AÇIKLAMA: Bu aşamada din bilginleri tek tek Mesih’i sorguya çekmeye başladılar. Onlar Mesih’in ağzını arayarak tuzağa düşürmeye çalışıyorlardı. Ancak Mesih olağanüstü bilgeliğini sergiler. Önce vergi olayını sorarlar. İsrail toplumu Roma işgali altındaydı. Böylece Mesih vergi ödemeyin dese devlet onu yakar vergi ödeyin dese halk O’nu yakar. İçinden çıkılmaz bir soru ancak Mesih ‘Sezar’ın hakkını Sezar’a, Tanrı’nın hakkını Tanrı’ya verin’diyerek herkesi şaşkına çevirir. Tam olarak ne demek istedi?

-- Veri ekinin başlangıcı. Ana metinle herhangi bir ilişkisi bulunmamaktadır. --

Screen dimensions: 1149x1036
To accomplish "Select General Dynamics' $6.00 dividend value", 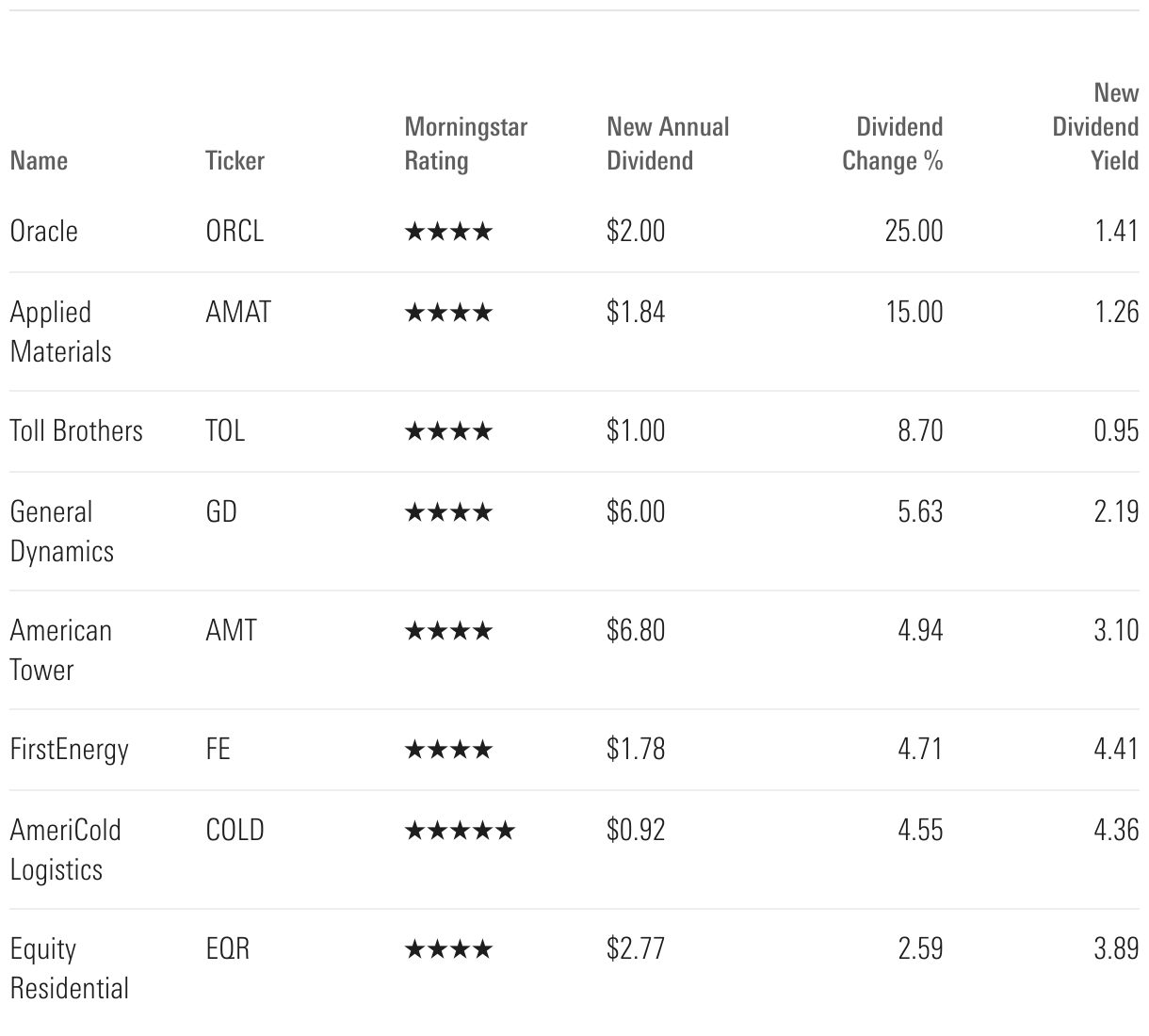I will [x=636, y=512].
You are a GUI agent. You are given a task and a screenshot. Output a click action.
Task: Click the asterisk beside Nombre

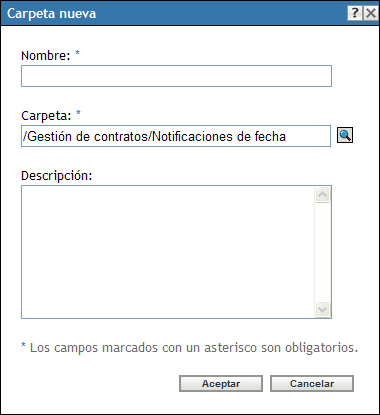coord(77,53)
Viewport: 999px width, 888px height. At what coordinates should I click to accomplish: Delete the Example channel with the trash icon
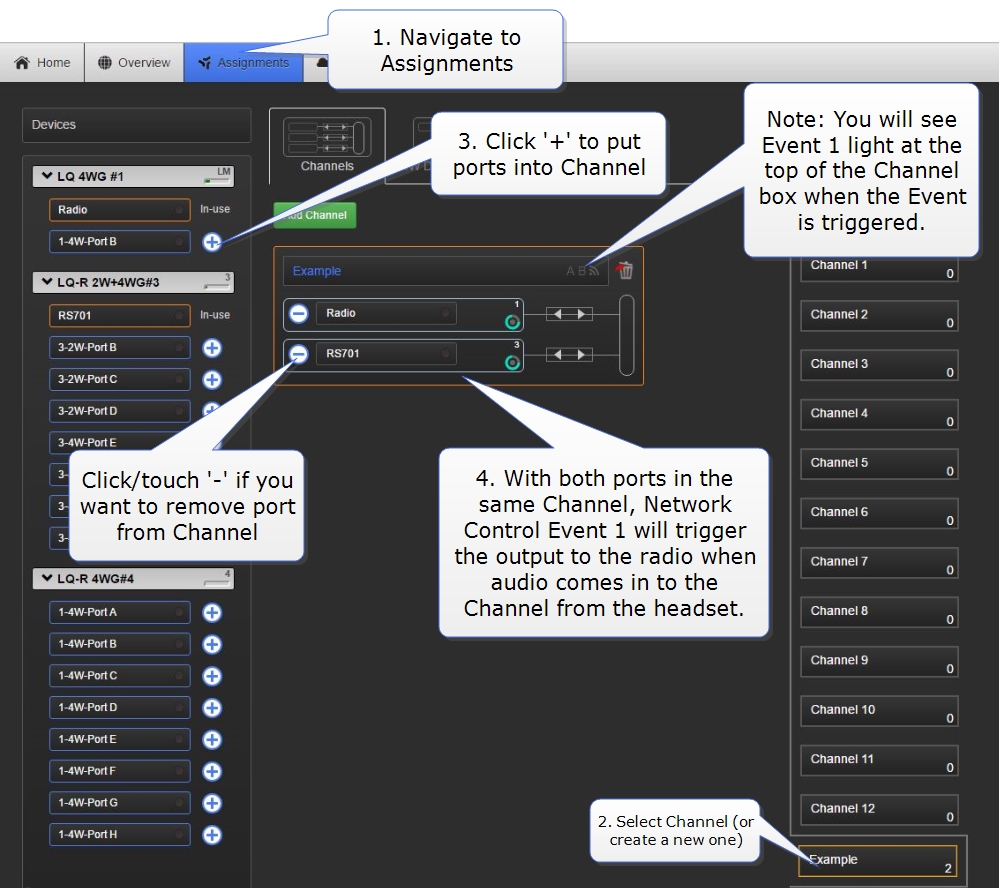pyautogui.click(x=625, y=270)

Bir kere kendisine gösterilen dinar bir Roma parasıydı ve Yahudilerin Roma’nın düzeninden yararlandıklarının göstergesiydi. Devleti şikayet etmek kolaydır ancak hiç bir düzen olmasa ne hale geliriz acaba? Kelam’a göre baştaki devlete boyun eğmeliyiz ve saygı olsun vergi olsun çekinmeden vermeliyiz (bkz. Romalılar 13:1-7; 1.Petrus 2:13-17). Ancak bu noktada Tanrı’nın hakkını da unutmamalıyız. Aslında her şeyimiz, sağlığımız, ailemiz, işimiz, hepsi Tanrı’dandır. Başımızdaki devlet olsun, patron olsun, baba olsun, onlara saygılı olmamız gerekiyorsa da en baştakine daha ne kadar saygılı ve minnettar olmalıyız? Mesih izleyicisi isyankarlığa gelmemeli bu imanımıza yakışmaz. Süleyman durumu şöyle özetler: ‘Oğlum, RAB’be ve krala saygı göster, onlara başkaldıranlarla arkadaşlık etme (Süleyman’ın Özdeyişleri 24:21).’

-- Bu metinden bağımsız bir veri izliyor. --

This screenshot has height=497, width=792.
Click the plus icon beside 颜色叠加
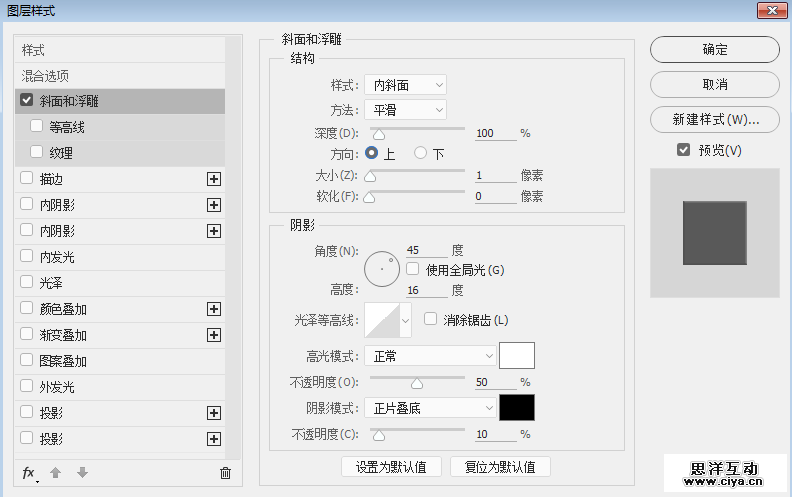(x=213, y=309)
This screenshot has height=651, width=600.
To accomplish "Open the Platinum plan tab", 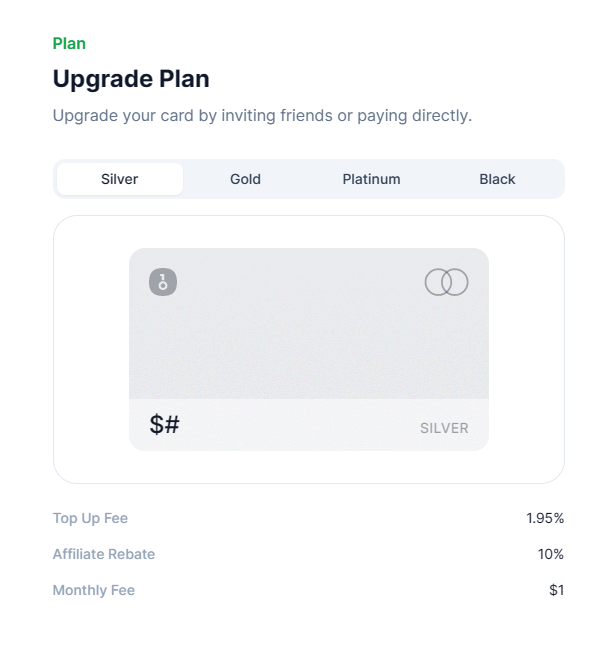I will point(371,179).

Sonra Sadukiler, Mesih’i tökezletmek için şanslarını denemek istiyorlar. Bu grup dindar görünmeyi seven ama aslında Tanrı’nın kudretini inkar eden bir mezhepti. Burada çok abartılı bir mesel ile İsa’ya zor anlar yaşatmaya çalışırlar. Kadıncağız sırayla yedi kardeşle evlendi, acaba cennette kimin karısı olacaktır? Sadukiler ölümden sonrasına inanmıyorlardı ve böyle hikâyelerle kendilerini haklı göstermeye çalışıyorlardı. Mesih’in cevabı çok net: ‘Yanılıyorsunuz, çünkü ne Tanrı’nın Sözünü ne de Tanrı’nın gücünü biliyorsunuz.’İsa, cennette evlilik yok diyerek noktayı koyar. Bugün bile bazıları cennette verilecek kızlardan bahseder ancak Mesih bu hikayeyi yalanlar. Sonra ölümden sonrası var diye ispatlamak için Yahudilerin çok iyi bildiği bir ayet gösterir. Eski Antlaşmanın pek çok yerinde Tanrı ‘Ben İbrahim’in, İshak’ın ve Yakup’un Tanrısıyım’dedi. Burada ‘Ben onların Tanrısı idim’ değil ‘Onların Tanrısıyım’ dediğine göre çoktan ölmüş olan İbrahim, İshak ve Yakup yaşıyordur demektir. Evet ölümden sonrası var hatta Mesih başka yerde şunu belirtti: ‘Sözümü işitip beni gönderene iman edenin sonsuz yaşamı vardır (Yuhanna 5:24).’
Bu bölümde sorguya çekilirken Mesih’in sergilediği tutum çok önemli. Kendisine tuzak kuran insanlara hiç öfkelenmeden hep doğruyu gösterdi. Ayrıca onların içinde hep kavga sebebi olan dini ve siyası konulara hep dengeli ve tutarlı bir yaklaşım sergiledi. Özellikle vergi konusunda Mesih’i ne kadar ki siyasi bir meselenin içine çekmeye çalıştılarsa da Mesih oraya girmeyi reddetti. Bu bizim için önemli bir emsaldir. Bizim siyasetle bir işimiz yoktur. Bizim vatanımız göklerdedir ve oradan Kralımızı bekliyoruz. Dünya’da kalan günlerimizde Rab bizi Mesih’in hikmetiyle donatsın ki bu tür tuzaklara düşmeden insanlara pusula gibi hep yukarıyı gösterebilelim.